● Prompt:
Return exactly the lines from the one containing "Instruction: Click the" through the last line of the records below, both included, and leave out any pictures.

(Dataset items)
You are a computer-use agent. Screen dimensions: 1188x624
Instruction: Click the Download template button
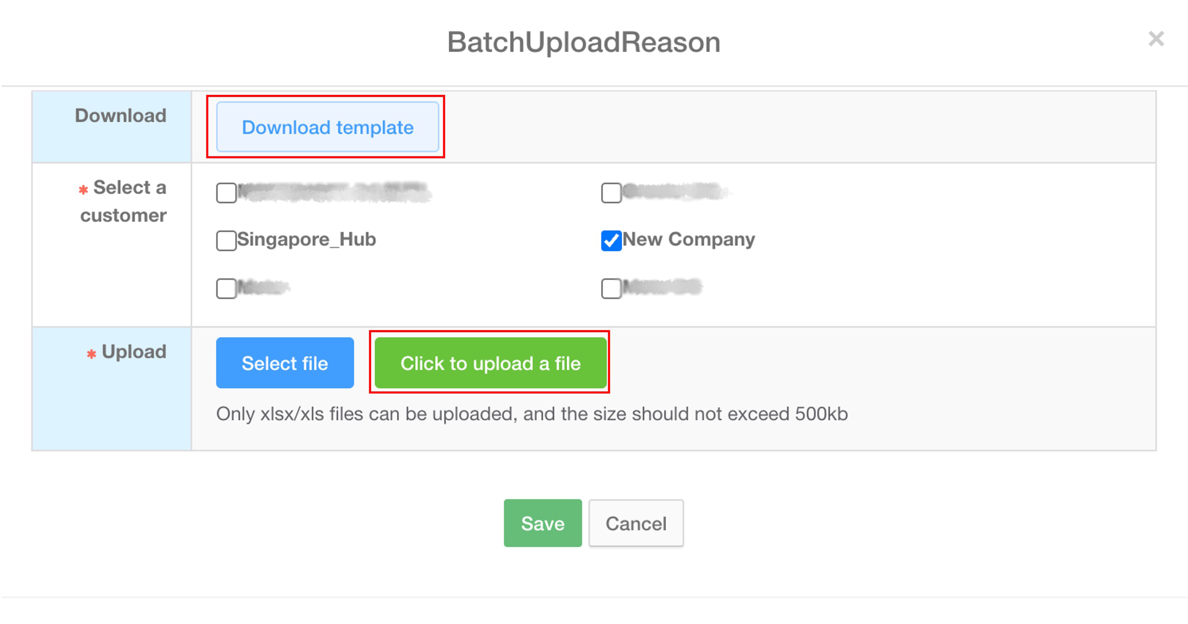[x=327, y=127]
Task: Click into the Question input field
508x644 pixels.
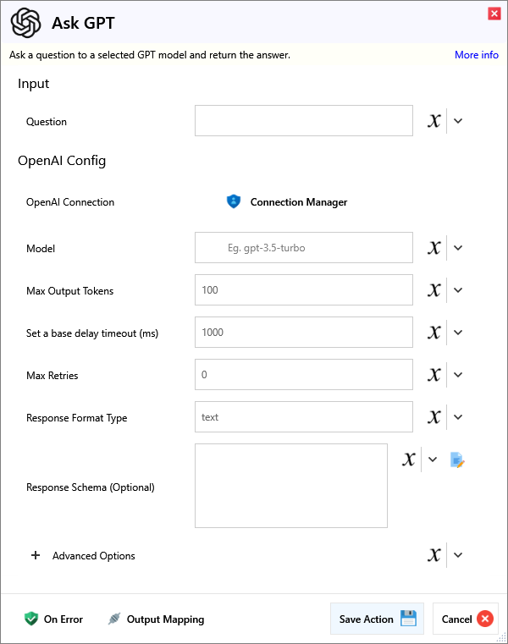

● Task result:
Instruction: Click the Download template button
[x=327, y=127]
Task: Click into the Question input field
508x644 pixels.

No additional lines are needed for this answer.